Omitting every picture, copy the lines from the one that contains "Where should I" through the last line of the records below, exactly and with nothing added.

§ **SOURCE MATERIAL**

· · · · · · ·

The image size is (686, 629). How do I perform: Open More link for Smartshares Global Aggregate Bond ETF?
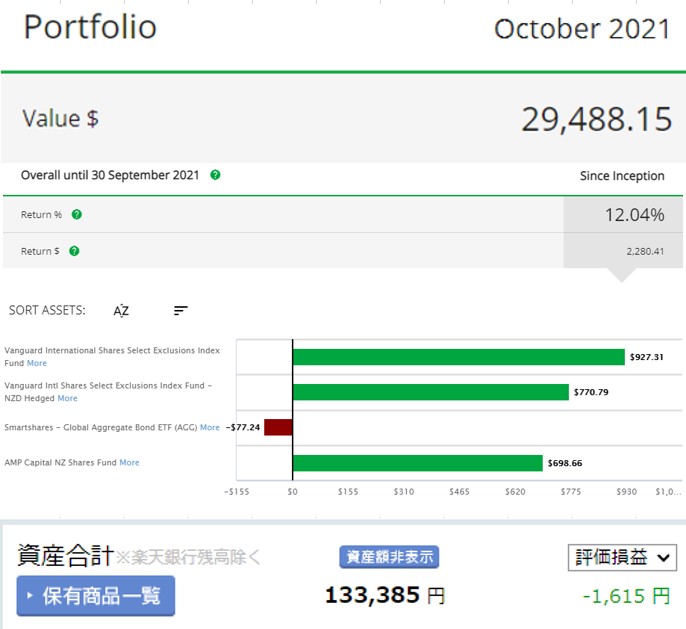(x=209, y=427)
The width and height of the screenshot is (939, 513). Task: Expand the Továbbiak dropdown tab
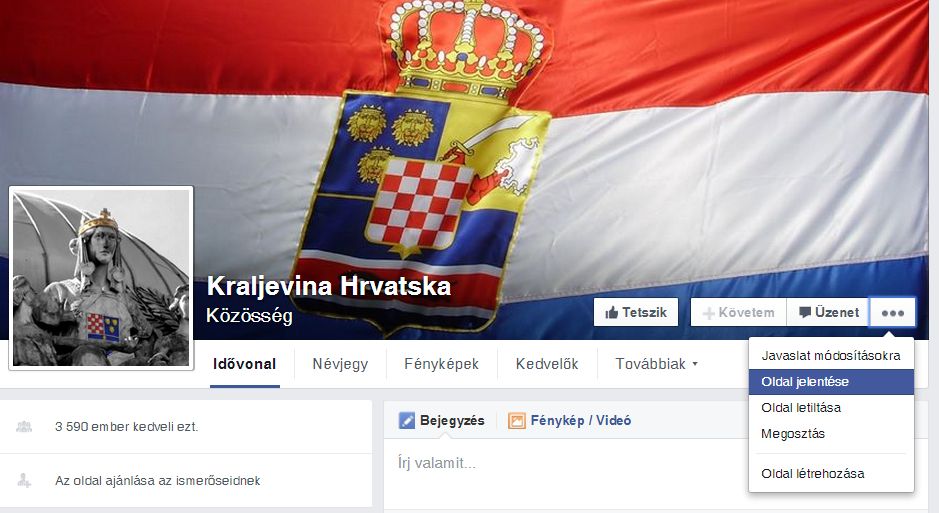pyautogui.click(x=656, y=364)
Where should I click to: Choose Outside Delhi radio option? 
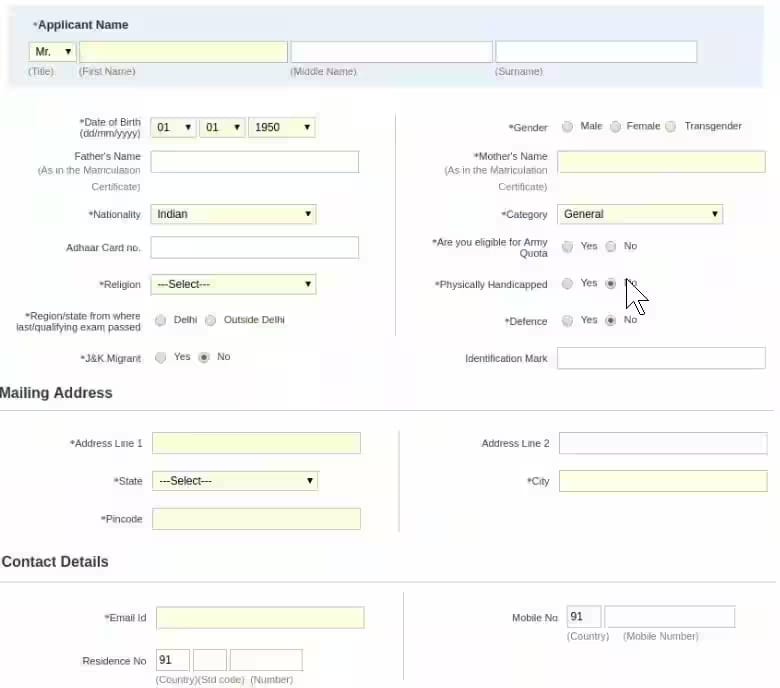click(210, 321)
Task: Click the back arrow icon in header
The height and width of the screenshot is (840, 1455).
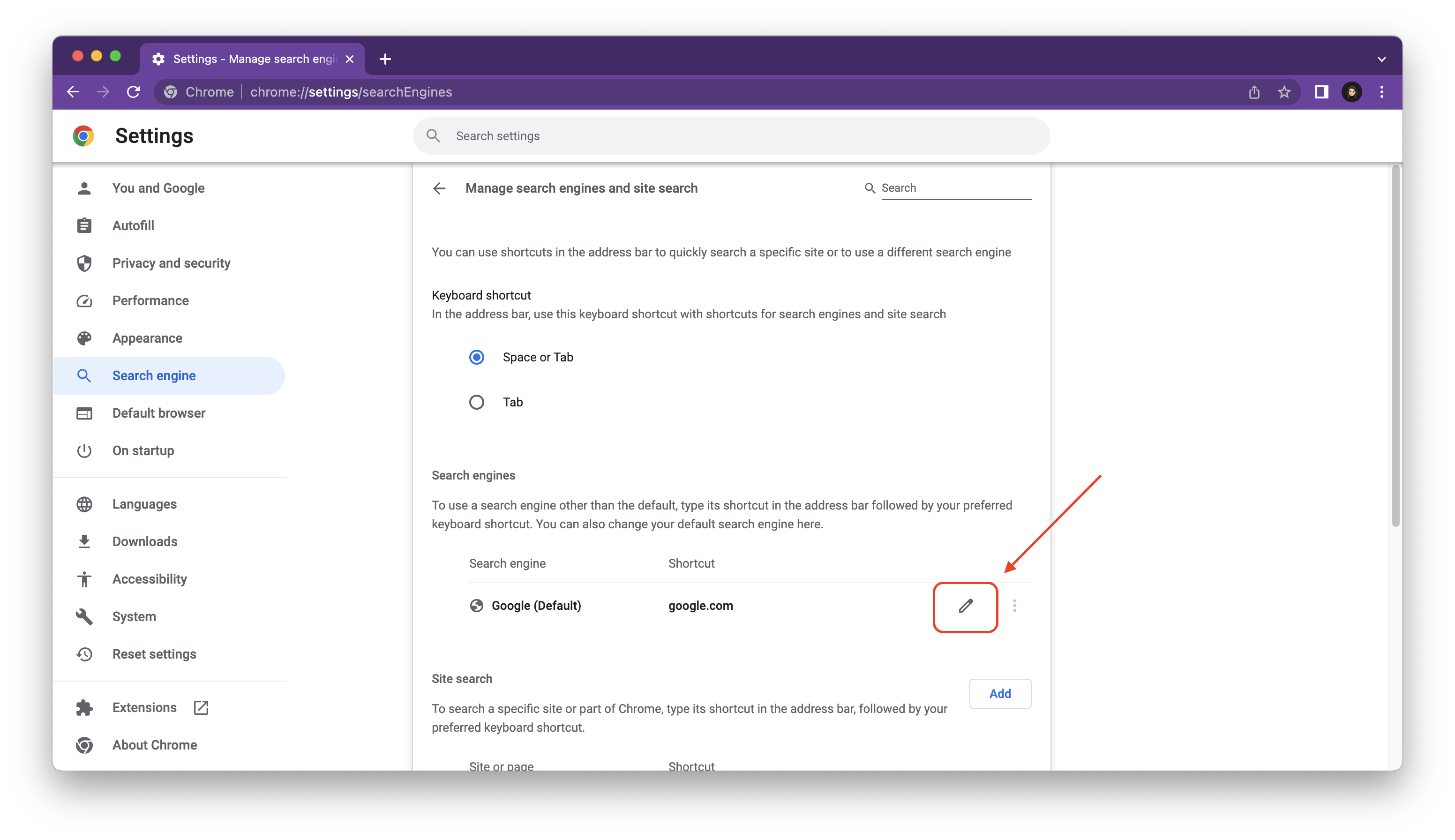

· · · · · · ·

§ **REPLY TO THE EXERCISE**
Where should I click to: Choose Outside Delhi radio option? 
click(210, 321)
Task: Click the back arrow icon in header
The height and width of the screenshot is (840, 1455).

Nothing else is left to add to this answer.